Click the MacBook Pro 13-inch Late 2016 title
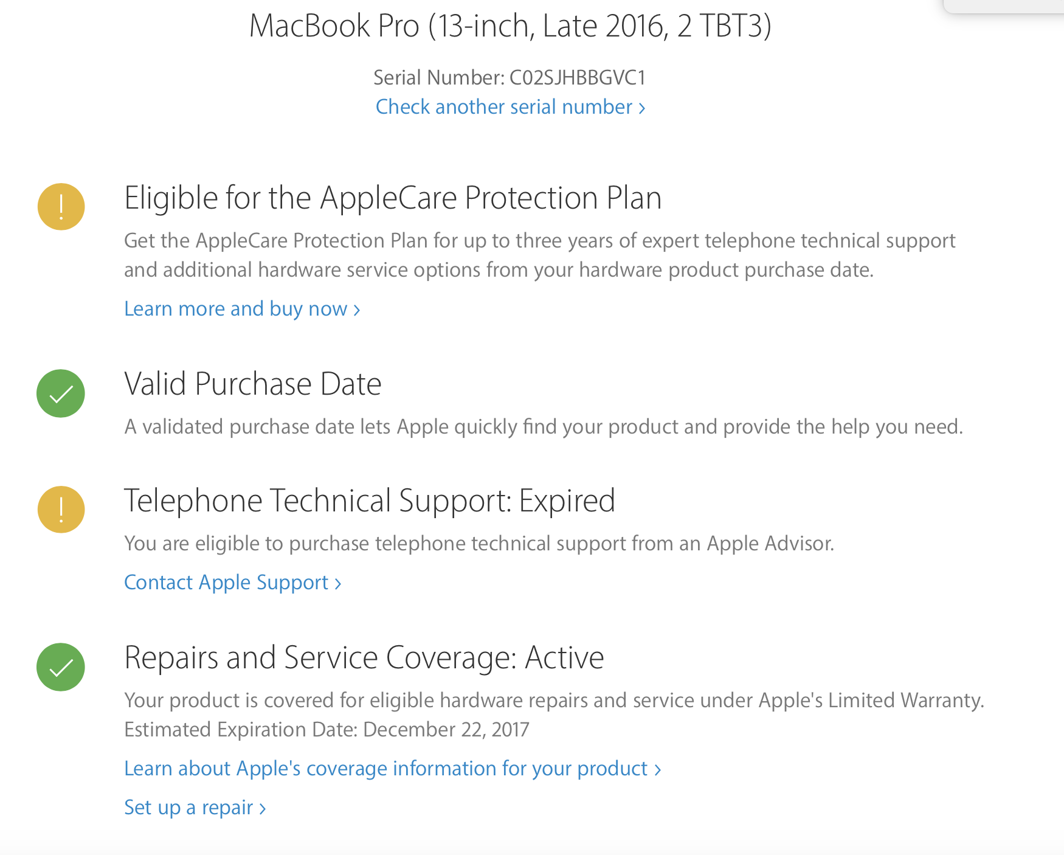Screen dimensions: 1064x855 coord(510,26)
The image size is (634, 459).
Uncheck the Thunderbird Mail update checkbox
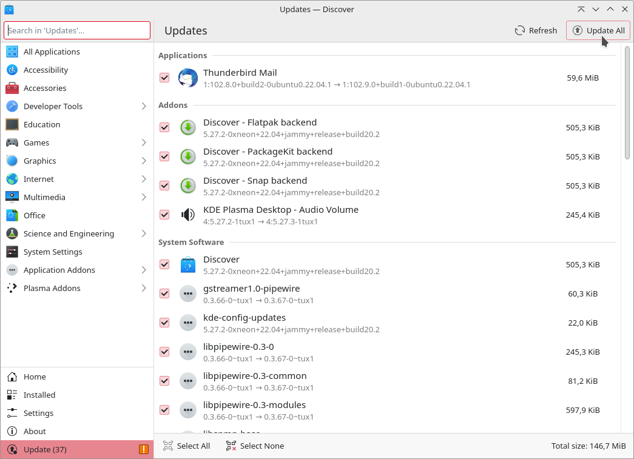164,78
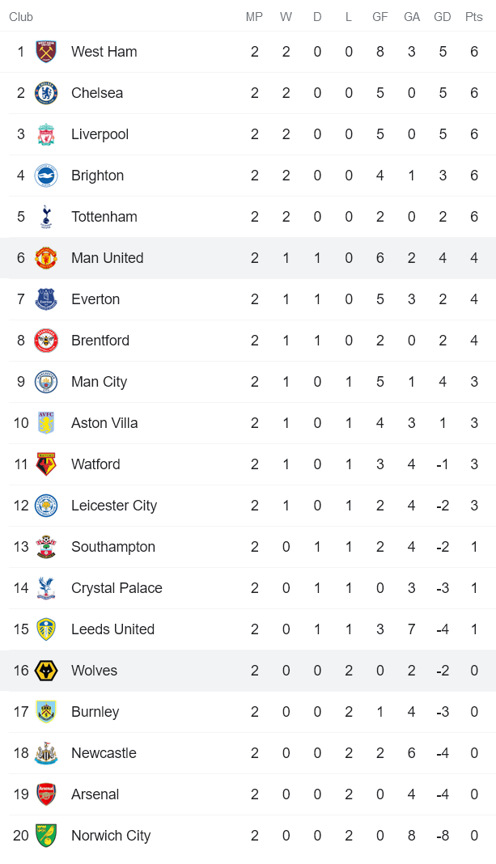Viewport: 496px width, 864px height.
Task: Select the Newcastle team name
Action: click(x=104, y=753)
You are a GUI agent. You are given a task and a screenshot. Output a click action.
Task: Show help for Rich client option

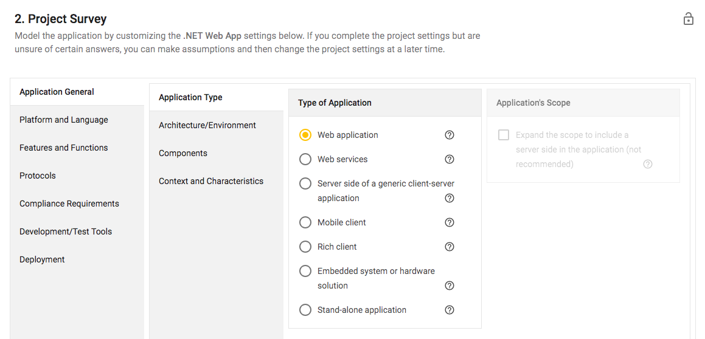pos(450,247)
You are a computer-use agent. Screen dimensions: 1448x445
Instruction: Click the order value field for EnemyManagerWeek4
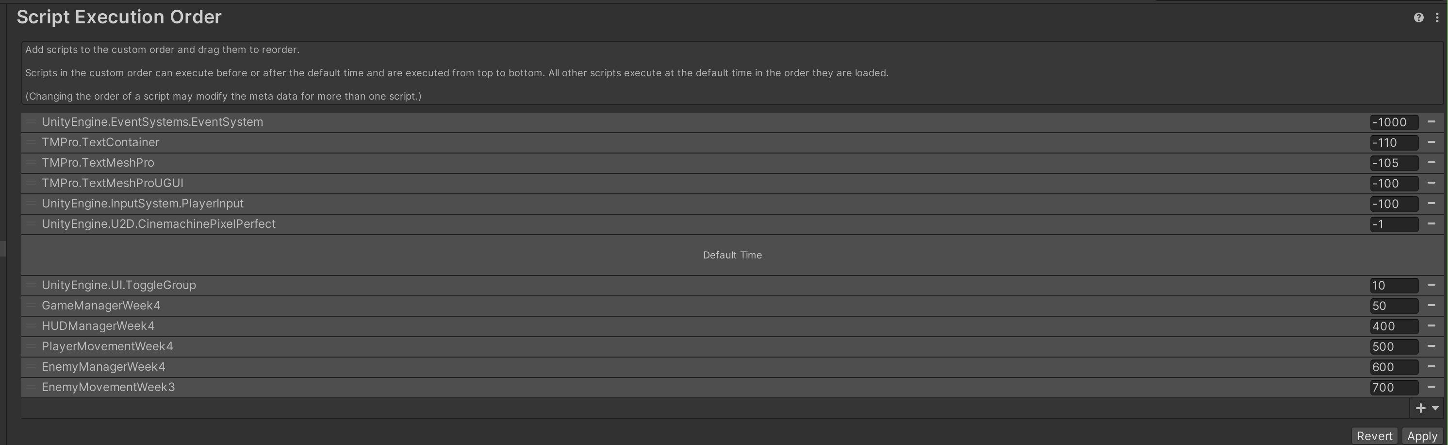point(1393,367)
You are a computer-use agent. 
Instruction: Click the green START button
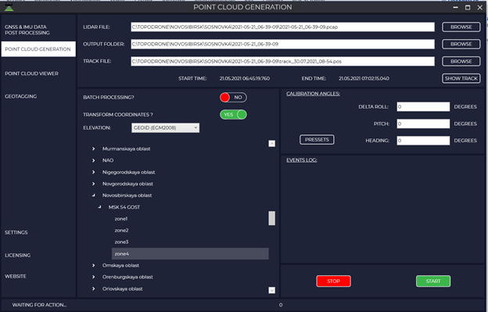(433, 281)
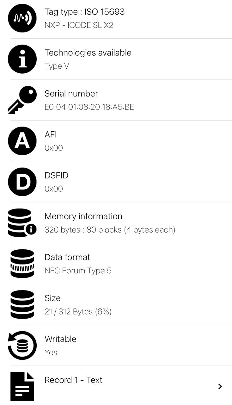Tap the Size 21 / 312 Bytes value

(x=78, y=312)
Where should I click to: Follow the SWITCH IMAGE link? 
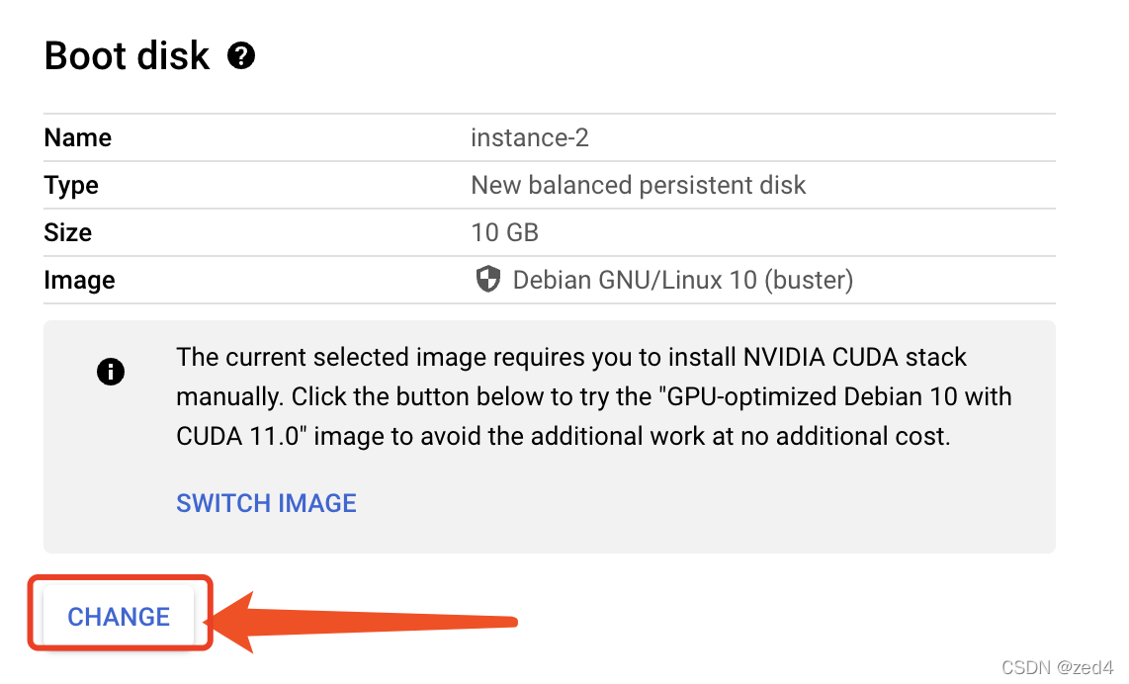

■ WORK REQUIRED: Pictures aside, reproduce all of the material above without alteration.

■ ANSWER:
Click the MacBook Pro 13-inch Late 2016 title
Screen dimensions: 1064x855 coord(510,26)
The image size is (634, 459).
Uncheck the Thunderbird Mail update checkbox
164,78
Viewport: 496px width, 864px height.
Task: Select the Newcastle team name
Action: click(x=104, y=753)
You are a GUI agent. You are given a task and a screenshot. Output a click action.
Task: Show help for Rich client option

pos(450,247)
You are a computer-use agent. Screen dimensions: 1448x445
Instruction: Click the order value field for EnemyManagerWeek4
point(1393,367)
You are a computer-use agent. 
Instruction: Click the green START button
(433, 281)
Tap the Size 21 / 312 Bytes value

(x=78, y=312)
Where should I click to: Follow the SWITCH IMAGE link? 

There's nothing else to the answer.